[Pixel coordinate grounding data]
------

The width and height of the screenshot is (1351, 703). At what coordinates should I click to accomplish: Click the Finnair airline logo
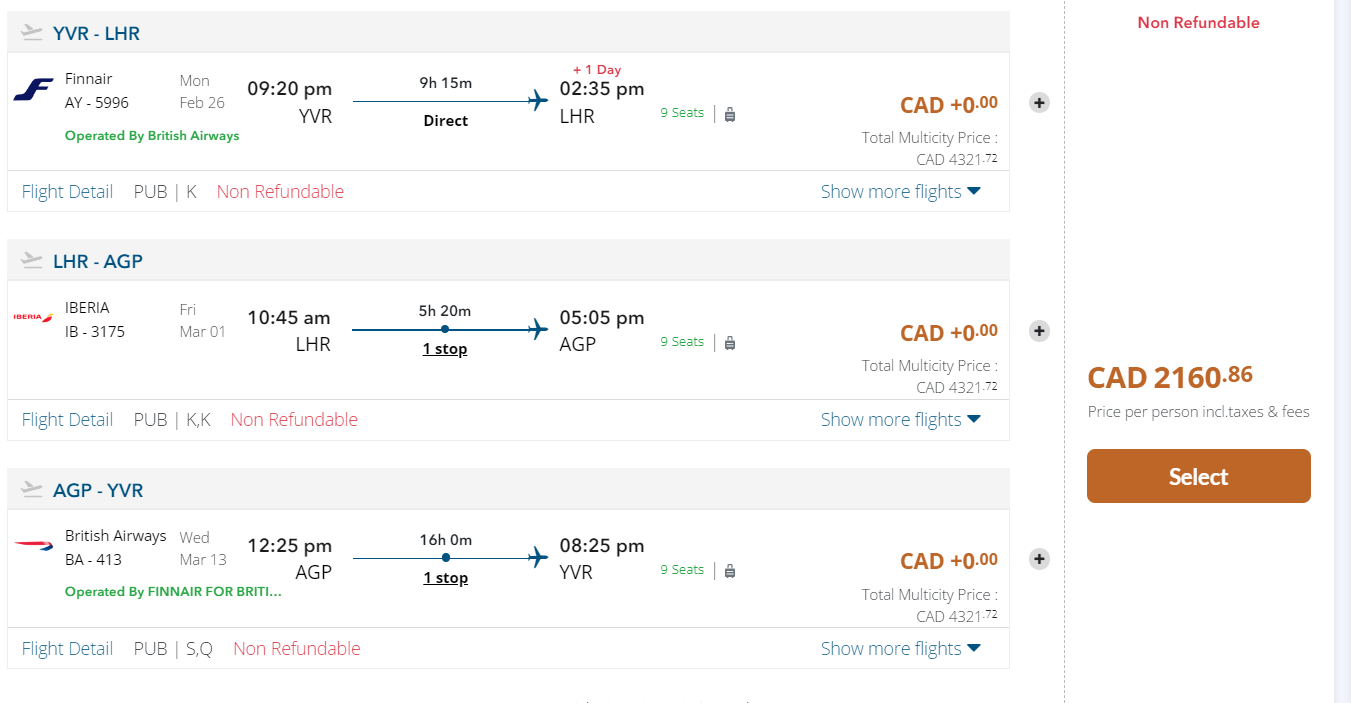[x=33, y=91]
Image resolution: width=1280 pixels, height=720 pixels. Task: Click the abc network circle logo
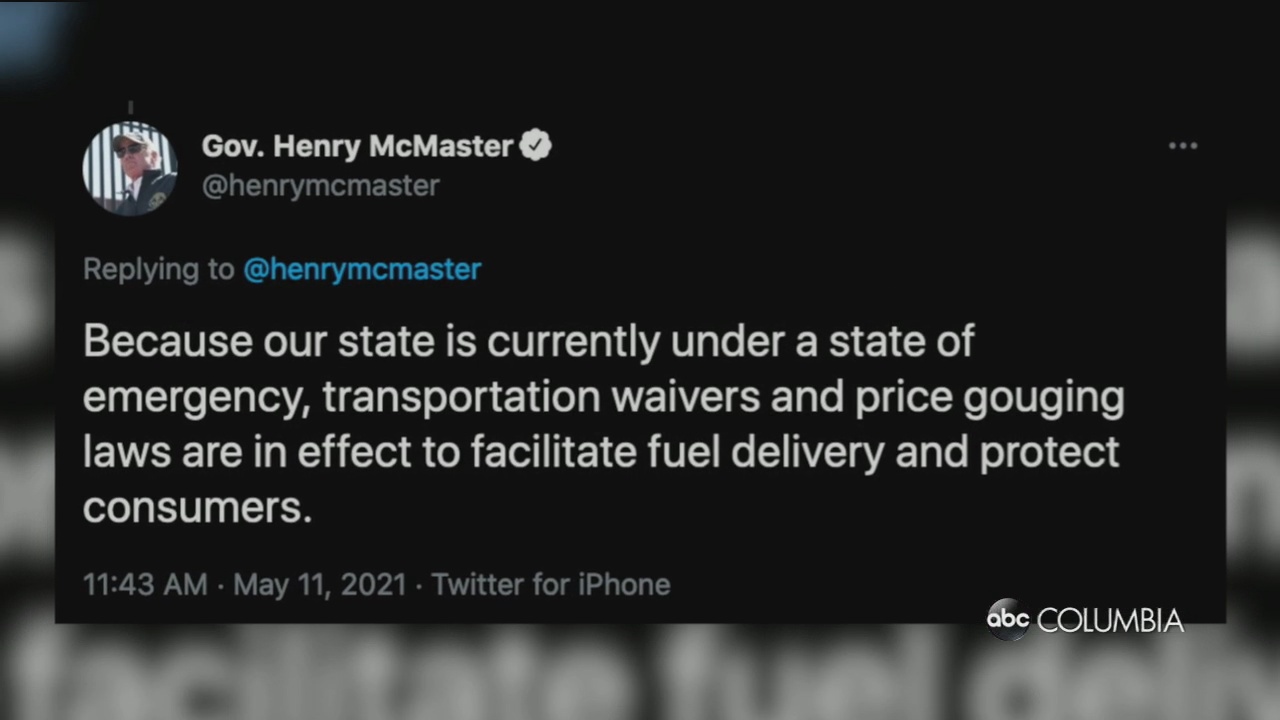1008,619
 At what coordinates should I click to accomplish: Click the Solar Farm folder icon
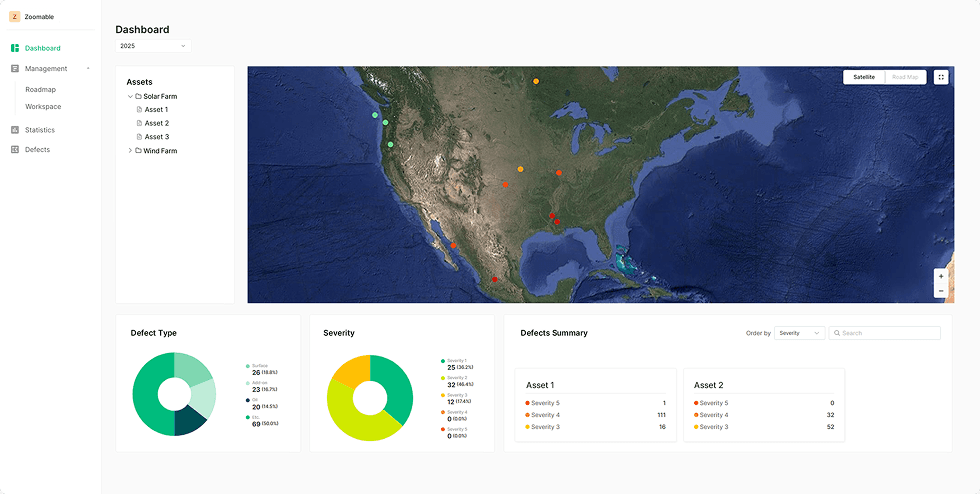click(x=138, y=97)
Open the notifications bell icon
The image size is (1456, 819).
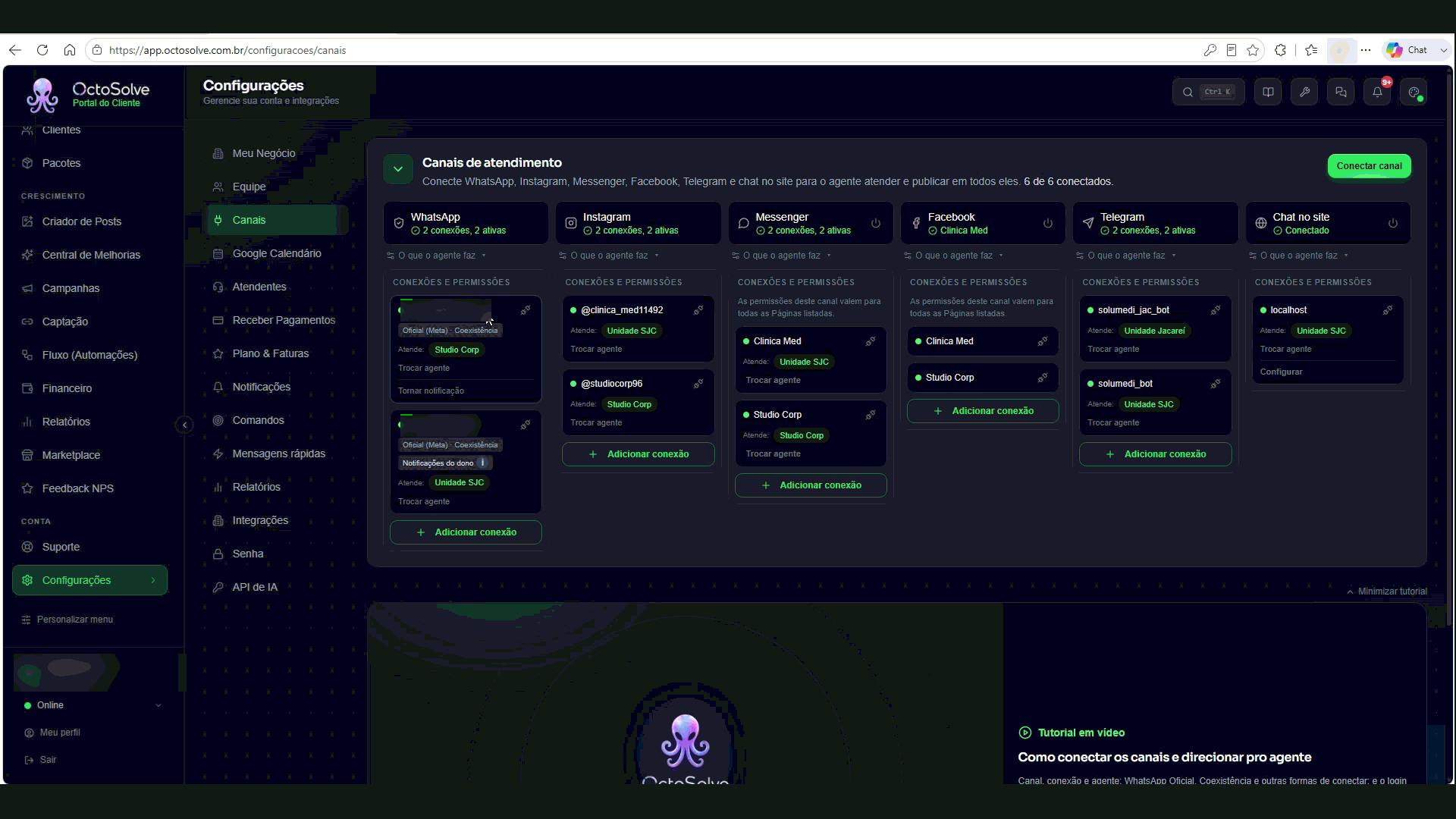pyautogui.click(x=1377, y=93)
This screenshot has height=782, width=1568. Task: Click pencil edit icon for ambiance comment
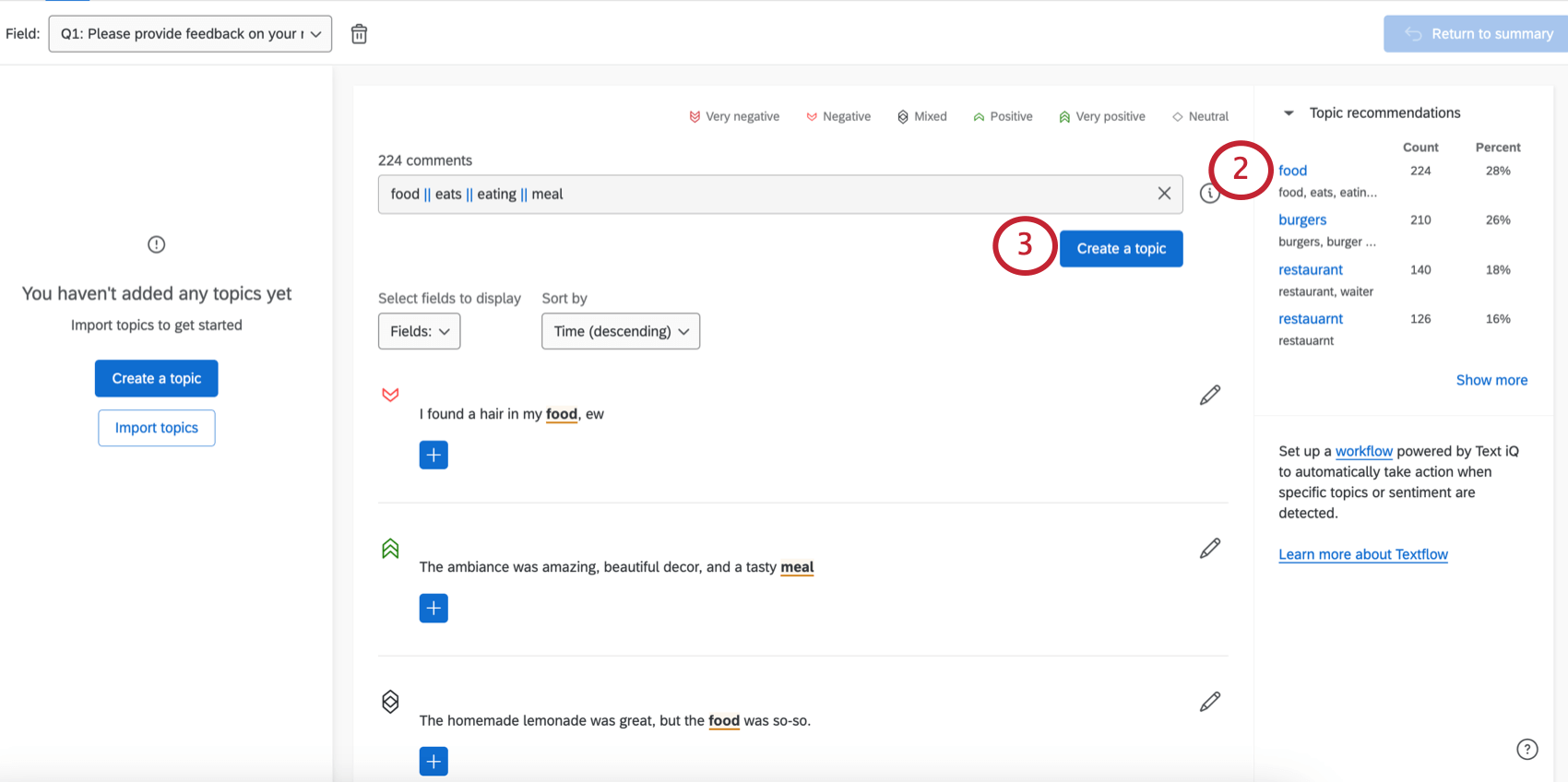coord(1209,549)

------

WHAT YOU SHOULD DO → Please leave out the pictures while you copy exactly the lines from the one containing "Farm folder icon" through the end of the records.

SOLUTION FOR THIS PROBLEM →
 At what coordinates should I click to accomplish: Click the Solar Farm folder icon
click(x=138, y=97)
Open the notifications bell icon
The image size is (1456, 819).
pyautogui.click(x=1377, y=93)
This screenshot has height=782, width=1568. Task: Click pencil edit icon for ambiance comment
coord(1209,549)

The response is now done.